Wednesday, November 23, 2016

AMBITION AS PART OF THANKSGIVING

This week, the U.S. celebrates our Thanksgiving Day. Canada
celebrated a few weeks ago, and other countries have their
own days but my friends and colleagues, and the news media,
are focused on our American holiday this week. The
conversation is about gratitude and being thankful.
But since I'm a contrary sort of guy, along with gratitude,
I've been pondering our desire for even more. I suspect
thanksgiving for what we have and the desire for more
actually go together, like opposite sides of the same coin.
Clearly, gratitude is necessary to experience joy and
abundance. Without gratitude, we focus on lack or things we
"need," and we close up. We get "tight" and it's very hard
to see or seize opportunity. When we focus on what we lack,
there's poverty in the human spirit, a grasping or fear
that makes us small. Gratitude sets us free to laugh and
sing and celebrate!
At the same time, there is something wonderfully human
about optimism and a desire for "more." We are acquisitive
people. Growth and expansion and the desire for riches is
part of the human experience. It's natural to desire and
work for a better, richer life.
Remember the old movie, "Wallstreet," and Michael Douglas'
famous exclamation that, "Greed is good!"? He argued that
greed leads to investment, to study, preparation, hard work
and risk-taking. Greed motivates us.
Now obviously, the standard definition of greed is ugly.

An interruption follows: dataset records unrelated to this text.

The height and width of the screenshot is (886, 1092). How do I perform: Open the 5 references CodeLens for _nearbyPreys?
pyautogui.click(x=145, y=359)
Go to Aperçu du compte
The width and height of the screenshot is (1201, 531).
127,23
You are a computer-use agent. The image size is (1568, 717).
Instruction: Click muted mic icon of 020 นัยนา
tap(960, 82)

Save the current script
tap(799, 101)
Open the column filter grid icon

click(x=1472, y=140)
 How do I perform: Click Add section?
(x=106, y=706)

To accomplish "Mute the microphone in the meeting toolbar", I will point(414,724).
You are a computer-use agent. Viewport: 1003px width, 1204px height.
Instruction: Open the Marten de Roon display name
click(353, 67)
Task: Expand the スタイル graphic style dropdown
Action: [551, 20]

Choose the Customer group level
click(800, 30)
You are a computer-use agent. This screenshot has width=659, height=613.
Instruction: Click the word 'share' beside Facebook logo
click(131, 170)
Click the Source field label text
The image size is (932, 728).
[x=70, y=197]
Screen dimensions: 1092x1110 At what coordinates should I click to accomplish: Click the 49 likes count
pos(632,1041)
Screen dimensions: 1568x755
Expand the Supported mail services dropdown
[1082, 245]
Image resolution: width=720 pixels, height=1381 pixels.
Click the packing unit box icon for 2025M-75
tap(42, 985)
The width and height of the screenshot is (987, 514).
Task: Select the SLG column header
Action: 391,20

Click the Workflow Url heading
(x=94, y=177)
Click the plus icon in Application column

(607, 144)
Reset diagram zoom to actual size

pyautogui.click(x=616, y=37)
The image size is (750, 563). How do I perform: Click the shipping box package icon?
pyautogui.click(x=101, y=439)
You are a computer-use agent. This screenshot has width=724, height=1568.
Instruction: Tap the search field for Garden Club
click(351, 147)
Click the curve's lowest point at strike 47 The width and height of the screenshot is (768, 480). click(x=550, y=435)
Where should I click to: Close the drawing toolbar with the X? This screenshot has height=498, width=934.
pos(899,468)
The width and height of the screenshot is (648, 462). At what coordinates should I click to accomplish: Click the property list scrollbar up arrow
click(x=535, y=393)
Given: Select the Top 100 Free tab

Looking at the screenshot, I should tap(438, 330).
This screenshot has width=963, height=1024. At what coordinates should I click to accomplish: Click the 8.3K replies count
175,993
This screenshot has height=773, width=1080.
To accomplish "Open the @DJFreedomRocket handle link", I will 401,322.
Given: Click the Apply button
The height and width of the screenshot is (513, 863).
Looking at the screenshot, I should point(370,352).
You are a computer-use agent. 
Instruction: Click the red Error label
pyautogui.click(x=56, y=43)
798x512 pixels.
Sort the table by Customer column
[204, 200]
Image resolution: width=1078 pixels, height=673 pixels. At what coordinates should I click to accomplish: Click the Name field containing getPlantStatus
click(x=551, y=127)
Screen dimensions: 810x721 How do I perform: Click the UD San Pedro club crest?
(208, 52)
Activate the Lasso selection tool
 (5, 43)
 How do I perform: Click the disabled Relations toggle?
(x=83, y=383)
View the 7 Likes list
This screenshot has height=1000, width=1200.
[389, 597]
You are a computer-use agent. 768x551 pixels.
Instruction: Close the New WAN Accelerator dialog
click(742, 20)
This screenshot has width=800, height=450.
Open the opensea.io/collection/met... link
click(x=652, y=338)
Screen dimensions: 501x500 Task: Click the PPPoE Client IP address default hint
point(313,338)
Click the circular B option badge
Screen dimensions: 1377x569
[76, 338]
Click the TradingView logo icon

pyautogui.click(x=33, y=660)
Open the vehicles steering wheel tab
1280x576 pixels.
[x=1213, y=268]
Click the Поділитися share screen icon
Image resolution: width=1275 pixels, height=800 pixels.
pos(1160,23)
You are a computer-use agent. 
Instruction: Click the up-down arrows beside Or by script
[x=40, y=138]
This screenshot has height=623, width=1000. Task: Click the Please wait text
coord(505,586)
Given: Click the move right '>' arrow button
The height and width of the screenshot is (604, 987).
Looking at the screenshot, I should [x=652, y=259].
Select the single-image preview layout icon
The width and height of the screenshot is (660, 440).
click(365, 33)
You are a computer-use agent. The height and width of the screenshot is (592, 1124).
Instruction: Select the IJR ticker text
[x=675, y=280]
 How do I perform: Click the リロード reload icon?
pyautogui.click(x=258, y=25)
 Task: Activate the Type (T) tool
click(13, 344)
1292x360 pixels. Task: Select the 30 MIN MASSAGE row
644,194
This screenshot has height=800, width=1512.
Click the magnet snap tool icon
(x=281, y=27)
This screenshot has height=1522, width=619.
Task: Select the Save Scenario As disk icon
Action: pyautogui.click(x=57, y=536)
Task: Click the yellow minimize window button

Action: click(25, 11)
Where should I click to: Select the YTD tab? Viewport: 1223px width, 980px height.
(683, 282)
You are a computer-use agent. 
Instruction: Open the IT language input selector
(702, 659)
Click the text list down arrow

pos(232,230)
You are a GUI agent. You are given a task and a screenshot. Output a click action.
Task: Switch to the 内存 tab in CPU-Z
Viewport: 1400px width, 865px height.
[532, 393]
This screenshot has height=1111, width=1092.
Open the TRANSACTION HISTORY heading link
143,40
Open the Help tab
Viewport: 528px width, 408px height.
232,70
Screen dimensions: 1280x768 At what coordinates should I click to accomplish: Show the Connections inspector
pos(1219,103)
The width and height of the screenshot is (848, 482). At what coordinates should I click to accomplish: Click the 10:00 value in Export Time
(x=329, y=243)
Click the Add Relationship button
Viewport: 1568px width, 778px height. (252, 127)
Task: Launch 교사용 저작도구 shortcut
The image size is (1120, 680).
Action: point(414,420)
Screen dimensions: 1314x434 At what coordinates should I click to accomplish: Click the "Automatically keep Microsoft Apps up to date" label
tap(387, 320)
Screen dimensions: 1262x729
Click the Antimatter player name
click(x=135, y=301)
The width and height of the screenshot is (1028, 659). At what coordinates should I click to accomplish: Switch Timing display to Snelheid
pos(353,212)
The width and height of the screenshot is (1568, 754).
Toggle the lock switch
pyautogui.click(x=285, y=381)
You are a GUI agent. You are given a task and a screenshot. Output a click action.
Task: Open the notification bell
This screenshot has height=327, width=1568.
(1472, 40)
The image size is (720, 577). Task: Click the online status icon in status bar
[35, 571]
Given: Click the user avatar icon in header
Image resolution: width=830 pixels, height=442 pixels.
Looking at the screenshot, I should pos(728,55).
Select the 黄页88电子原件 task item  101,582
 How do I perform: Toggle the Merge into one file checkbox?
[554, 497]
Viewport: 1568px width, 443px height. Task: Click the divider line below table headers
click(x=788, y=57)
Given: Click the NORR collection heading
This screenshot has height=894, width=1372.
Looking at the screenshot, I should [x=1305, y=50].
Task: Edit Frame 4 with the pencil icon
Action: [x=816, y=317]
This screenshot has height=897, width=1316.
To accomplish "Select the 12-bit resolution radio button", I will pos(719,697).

Usually, we think of greed as a voracious desire to take
from others, no matter what the cost or moral consequences.
I want no part of that, although like most of us, I admit I
see its ugly presence in my life once in a while.
Is there, however, a positive aspect to greed? I suspect
so.
Once in a while, we see people who are so focused on giving
that they are unable to receive. While generalities are
always dangerous, in my experience I've seen it most often
in women who are so focused on caring for others that they
fail to care for themselves. Obviously, this is not gender-
specific, but some people even have a hard time graciously
accepting praise or a compliment. They feel awkward winning
a prize or accepting a gift.
I often wonder how that holds us back and limits us.
I think of Life trying to give us abundance, trying to
offer us wealth and opportunity but some of us are so
concerned about not being "greedy" that we close our hands
and refuse the gift. I see that as a false humility, an
insult to God and Life. We live in an abundant, beautiful
world. We live in a time of unlimited opportunity and
endless variety, and yet sometimes in trying to be
"grateful" we think small and refuse the richness around
us.
Just to be contrary and daring, this Thanksgiving, I
encourage you to be grateful for all you have, and to think
in terms of how you will use your wealth to create and
contribute even more! As you pause to give thanks, take a
moment to review your goals for 2017. Think about what you
will do with all you have! Imagine what's possible!
This week, pause to give thanks for life, for health and
wealth, for loved ones and education and all that surrounds
us, but also imagine yourself as a steward of these things.
Imagine yourself taking care of them, cherishing them, and
investing your riches to increase them in 2017. Gratitude
is good, but so is "greed," in the healthy sense of using
what we have to create even more for ourselves and others.
We have much to be thankful for. Gratitude is good and
right and necessary. But so is the ancient blessing: "May
you and your tribe increase in the year ahead!"